__GIVEN INSTRUCTION__
Rewrite the items below from the line that contains "Task: Open the EDI Receiver dropdown" through the last item, replacing "progress bar" with "status bar" and changing nothing else. Give only those lines, and leave the pictures out.

--

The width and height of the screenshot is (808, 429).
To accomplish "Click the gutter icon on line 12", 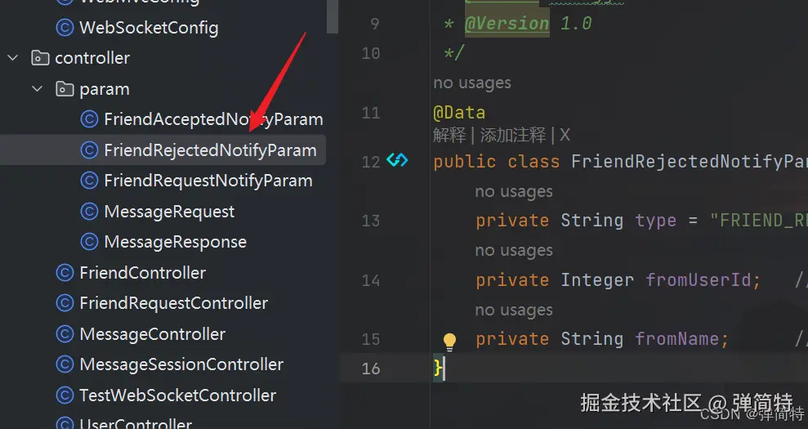I will tap(397, 160).
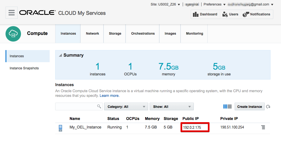
Task: Select Instance Snapshots in the sidebar
Action: (24, 68)
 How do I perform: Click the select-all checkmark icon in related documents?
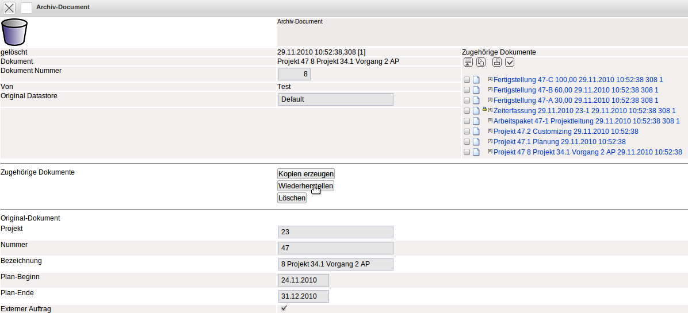pos(510,62)
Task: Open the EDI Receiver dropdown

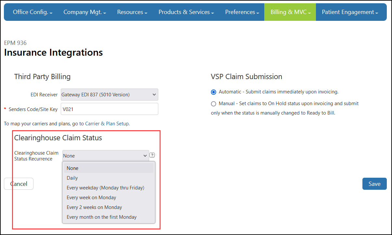Action: [x=109, y=95]
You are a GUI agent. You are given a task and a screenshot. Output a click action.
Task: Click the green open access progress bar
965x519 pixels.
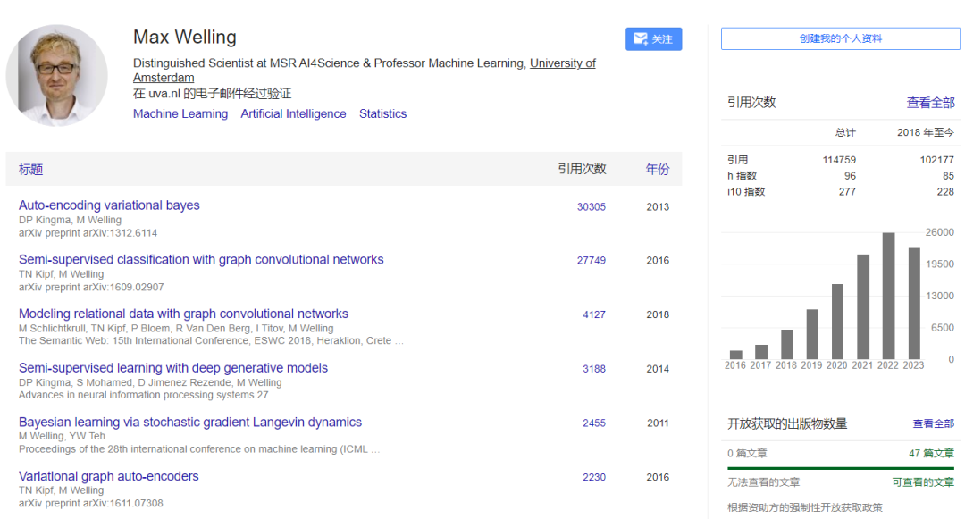(841, 467)
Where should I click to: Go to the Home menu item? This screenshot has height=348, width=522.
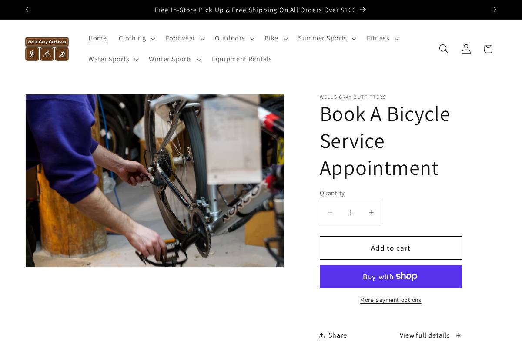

--

__OUTPUT OF THE EXERCISE__
Task: Open the EDI Receiver dropdown

Action: [x=109, y=95]
You are a GUI agent. You are given a task and a screenshot. Output a click action.
Task: Click the green open access status bar
965x519 pixels.
(841, 467)
Where should I click to: Go to the Home menu item? This screenshot has height=348, width=522.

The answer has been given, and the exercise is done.